:: Short exercise ::
Continue the passage on Proust's novel from its last sentence, carrying on the discussion of Madame Swann and Odette.

:: Source document ::
— BEGIN —

And this largely provides the best key for why Marcel falls in love with the coarse and unkind Albertine rather than the intelligent, sweet, and neurotic Andree. He details a bit about how Andree is too much like himself and Albertine attracts him, but such reductions are less believable next to the notion that Albertine provided him with some unique beauty in their conversations that was not transferred to the page, and once that experience was captured in his head, Andree could not surpass it.
Even Bergotte is undermined via the painter Elstir. Marcel’s interactions with Elstir provoke reveries similar to those that he had in response to Bergotte much earlier, but Marcel’s dialogue with Elstir isn’t dialectical, nor is it particularly rational. Rather, Elstir’s painting correlates quite closely to Proust’s own description of apperception:

One of these “magnificent” photographs will illustrate a law of perspective, will show us some cathedral which we are accustomed to see in the middle of a town, taken instead from a selected vantage point from which it will appear to be thirty times the height of the houses and to be thrusting out a spur from the bank of the river, from which it is actually at some distance. Now the effort made by Elstir to reproduce things not as he knew them to be but according to the optical illusions of which our first sight of them is composed, had led him precisely to bring out certain of these laws of perspective, which were thus all the more striking, since art had been the first to disclose them. (897)

The autonomy (even priority) of the perception over the actual object reinforces all of what Proust has been saying above. When Marcel sees one of Elstir’s paintings and delivers a series of impressions before finding out that it’s actually of a young Odette, it reinforces how far Marcel, Elstir, and the book itself are from the actual things being described, and how much these perceptions dominate their emotions and memories over any sort of objective series of facts.
The sour note in it, as described above, is the ineluctable isolation in all these memories and impressions, a proto-Wittgensteinian private language that dissipates in conversation and has no necessary connection to the noumenal reality that inspires it.
But hey, there’s this book at least…

2.1.4 Mme Swann at Home: Odette Herself

As with Swann, Odette herself has changed. Proust alternates between “Madame Swann” and “Odette” without a clear pattern, but it’s still evident that they represent two aspects of her, one in her role as Swann’s wife, one as the ill-bred and coarse Odette of years past. “Madame Swann” is the woman that the teenage Marcel sees, the charming mother of Gilberte, to whom he is affectionate. Odette is the person that Swann still remembers as his erstwhile love, but who no longer exists.

— END —

:: Information provided ::
— BEGIN —

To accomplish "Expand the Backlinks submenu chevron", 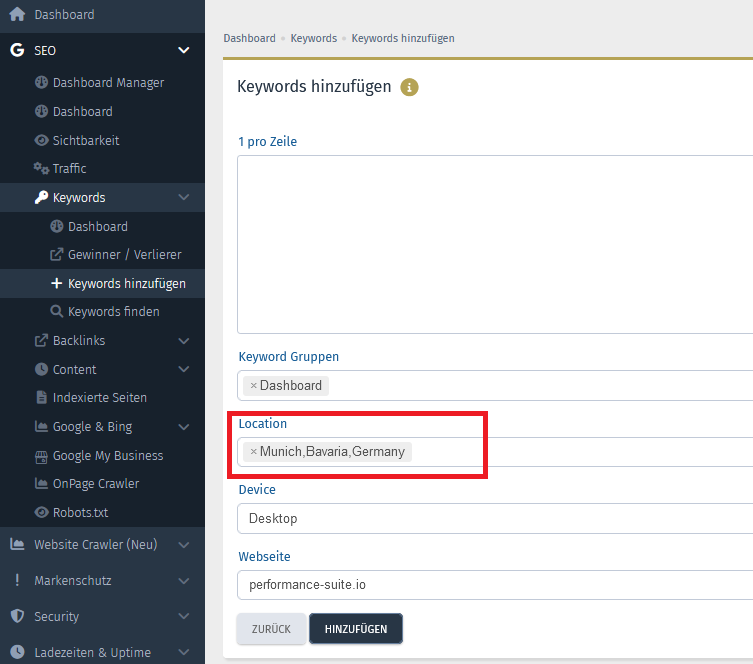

— END —

:: Output of the task ::
The “Madame Swann” of this section is defined partly by her relationship to Swann himself, but moreso by her relationship with Marcel. The Swanns initially find him distasteful, but warm to him and eventually Marcel’s relationship with Madame Swann is more intimate than that between any of the others: there is reticence and a maternal aspect to her, traits never before glimpsed. Yet the interchanging of the two names implies that there is part of the past Odette that persists, not the Odette in Swann’s mind (which is well and truly dead) but something that she envisions in herself, and something that persists in her relations with other people.
As she walks down the Avenue du Bois at the end of the section with Swann, as “established” as she ever has been and still the target of ambivalent gazes from younger men, she says to Marcel:

“You aren’t ever coming to see Gilberte again? I’m glad you make an exception of me, and are not going to drop me completely. I like seeing you, but I also liked the influence you had over my daughter. I’m sure she’s very sorry about it, too. However, I mustn’t bully you, or you’ll make up your mind at once that you never want to set eyes on me again.”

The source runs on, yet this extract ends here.